Uber Technologies Inc. investors have a message for management: It’s time to wrap up the costly fight in China.
Several institutional investors are pushing the ride-hailing company to ink a partnership agreement with China’s market leader Didi Chuxing, according to people familiar with the matter, stemming the billions of dollars Uber is spending to expand in the region.
Investors in Uber and Didi have discussed a potential deal, though the companies’ own executives would need to negotiate any truce, the people said, asking not to be identified as the discussions aren’t public. One Uber investor said he’s had more than 10 meetings and calls with Didi shareholders that want the companies to cut a deal. He declined to discuss the identity of the investors.
Uber and Didi are bleeding cash in China as they fight for dominance in the world’s most populous country. Uber has said that it is spending at least USD 1 billion a year to expand its business in the country. Both are giving out incentives for drivers and free rides to compete for market share.
The two companies are not currently discussing a deal, a separate person familiar with the matter said.
With both companies asserting their intent to grow independently, executives at Uber and Didi are concerned that appearing open to a deal could undercut their negotiating leverage with each other, the people said. Didi is in the lead on its home turf, with 14 million drivers signed up in 400 Chinese cities. Uber has set a target of operating in 100 cities this year.
Uber set up a separate corporate entity to insulate its Chinese business, which has gathered local Chinese investors. Still, the parent company has also invested its own money, keeping the units financially intertwined.

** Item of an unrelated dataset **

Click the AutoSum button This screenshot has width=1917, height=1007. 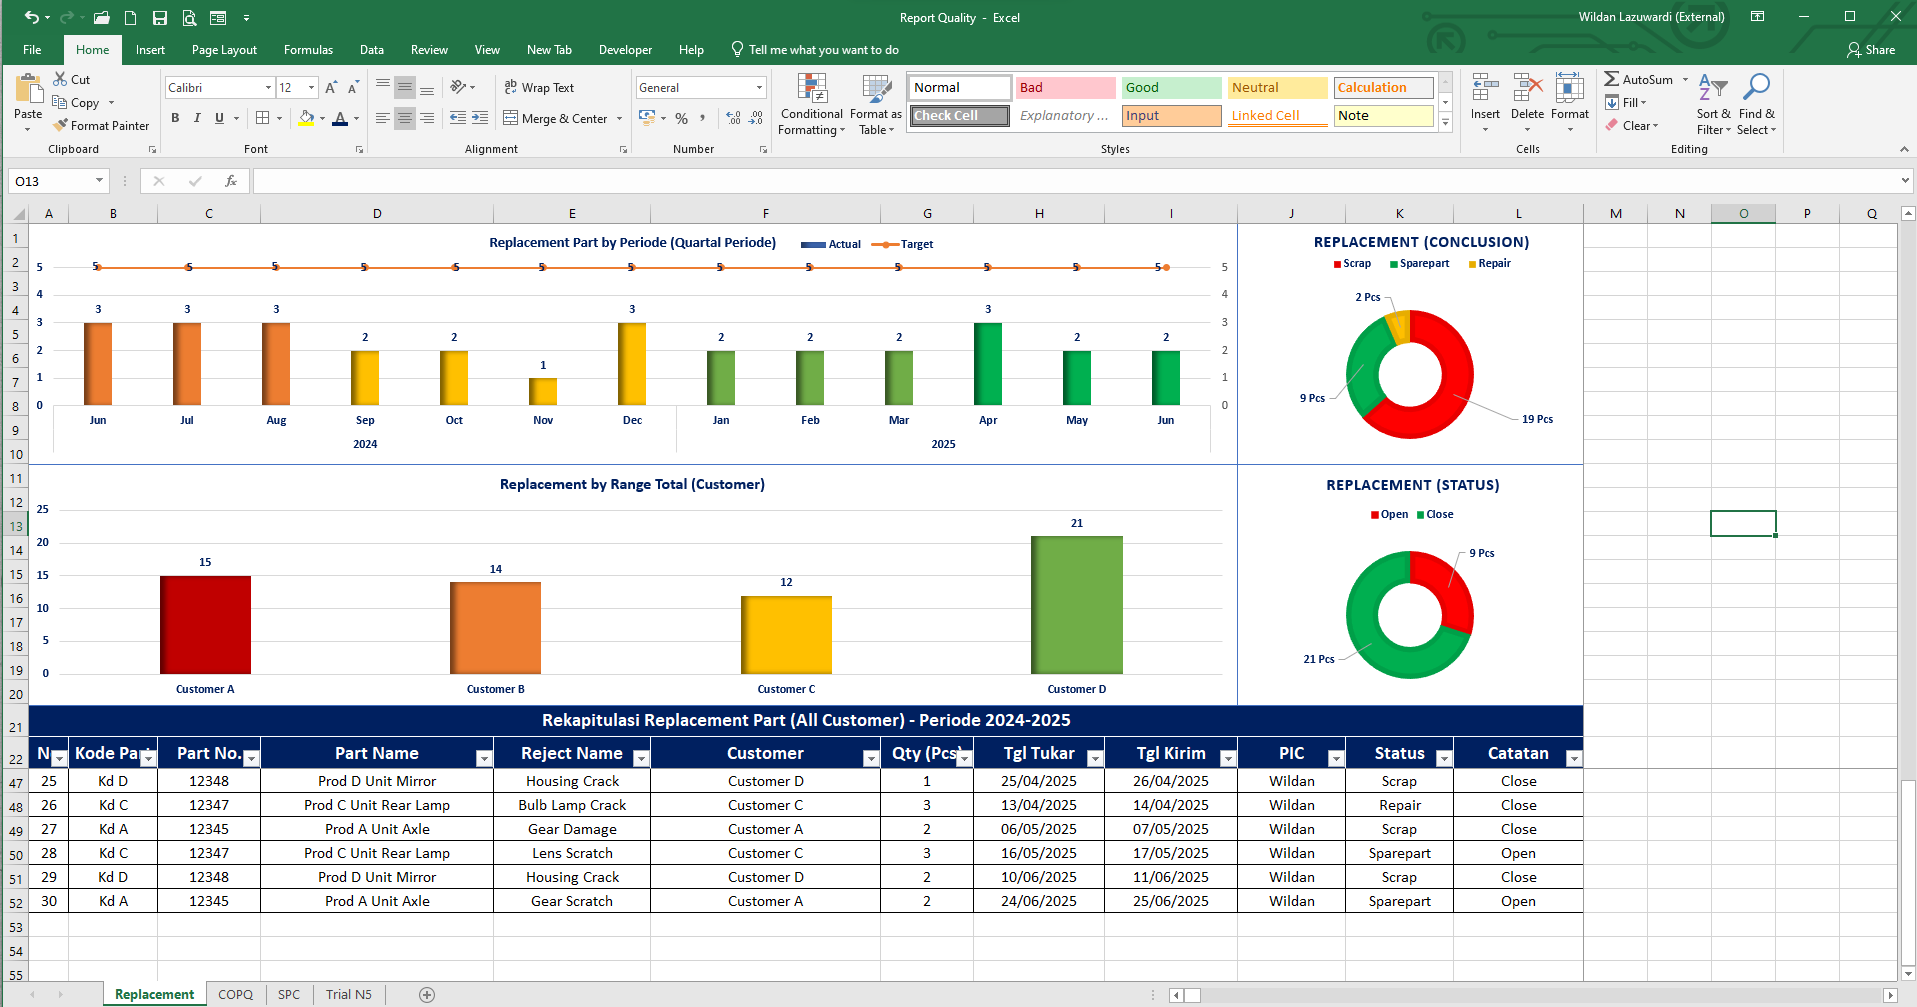1638,80
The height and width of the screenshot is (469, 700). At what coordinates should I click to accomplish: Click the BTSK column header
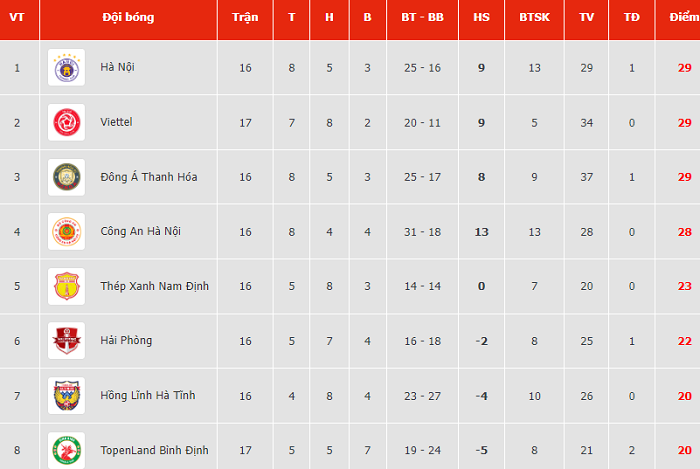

Among private technology companies, the rivals are giants. Uber, which was last valued at nearly USD 68 billion, says it has access to more than USD 11 billion in cash and equity. Didi, which was last valued at USD 28 billion, says it has more than USD 10 billion at its disposal in cash and equity.
That cash has been accumulated, at least in part, in an attempt to signal a willingness to continue spending in China. Many investors believe Uber and Didi are playing a game of chicken -- burning cash and waiting for their competitor to concede defeat or come to the table.
Outside of China, business is faring better. Uber has said that it is profitable in the U.S. and Canada. But its profits in the developed world are being offset by losses in developing markets.
One potential roadblock to a partnership agreement is how fees would be split, according to one of the people. Didi would want more of the combined revenue share than Uber would be willing to give up, the person said. Investors have also proposed that Uber China be absorbed by Didi, with Uber becoming a minority shareholder in the Chinese company, another person said.
A representative for Uber declined to comment. Didi Chuxing and its external media advisers Brunswick didn’t respond to multiple e-mailed requests for comment.
Didi’s no stranger to partnering with peers. The company has already formed a global coalition with Lyft Inc. in the U.S., India’s Ola and Southeast Asia’s Grab.
A string of recent mergers in China set a precedent for investors getting what they want, despite initial reluctance from company founders.
Didi and its previous nemesis, Hangzhou Kuaidi Technology Co., combined in early 2015 to form China’s largest taxi hailing service, after pressure from investors including Alibaba Group Holding Ltd. and Tencent Holdings Ltd. Last October, online travel companies Ctrip.com International Ltd. and Qunar Cayman Islands Ltd. followed suit, agreeing to merge.
Stemming losses in China is one of the main things holding up Uber’s potential initial public offering, according to people familiar with the matter, alongside the company’s regulatory battles. At its current private valuation, Uber is not only one of the biggest closely held technology startups, but also bigger than 85% of the companies in the S&P 500 Index.